MYD88 Antibodies

Background

MYD88 gene encoding a protein critical cohesion, mainly involved in toll-like receptors in the innate immune system and interleukin 1 receptor signaling pathways. This protein plays a core role in inflammatory responses and immune defense by forming complexes to activate downstream transcription factors such as NF-κB. First identified by Bruce Beutler's team in 1990, its functional abnormality is closely related to a variety of autoimmune diseases and B-cell lymphoma. In 2011, a study found that the MYD88 L265P mutation is an important molecular marker of waldenstrom macroglobulinemia. This discovery significantly promoted the research and development of related targeted therapies. As a central molecule for immune signal transduction, MYD88 has become an important research object for understanding the immune regulatory mechanism and developing new immunotherapies. The study of its mechanism of action has provided new ideas for the treatment of various diseases.

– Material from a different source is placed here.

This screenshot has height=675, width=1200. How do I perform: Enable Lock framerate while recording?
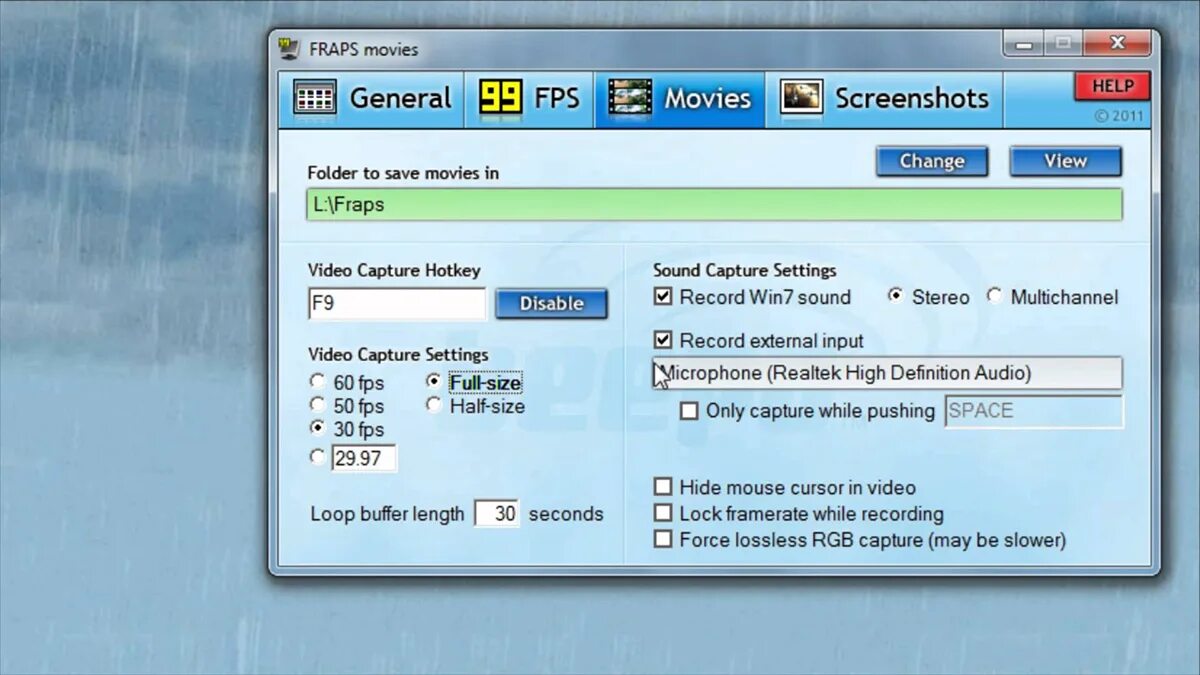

Structure Function Application Advantage Our Products

Structure of MYD88

MYD88 is a key adaptor protein with a molecular weight of approximately 33 kDa, and its molecular weight varies slightly among different species:

Species	Human	Mouse	Rat	Zebrafish
Molecular Weight (kDa)	33.0	33.2	33.1	32.8
Primary Structural Differences	Highly conserved death domains (DD) and TIR domains	Highly homologous to human MYD88 (~90%)	Similar signal transmission function	Retain the core immune regulatory function

MYD88 is composed of 296 amino acids, and its structure includes the N-terminal death domain (DD) and the C-terminal Toll/IL-1 receptor (TIR) domain. DD mediates protein-protein interactions, while the TIR domain participates in downstream signal transduction. This protein activates IRAK kinase by forming a polymeric complex, thereby triggering the NF-κB and MAPK pathways and regulating inflammatory and immune responses. Its functional abnormalities (such as the L265P mutation) are closely related to various lymphomas and autoimmune diseases.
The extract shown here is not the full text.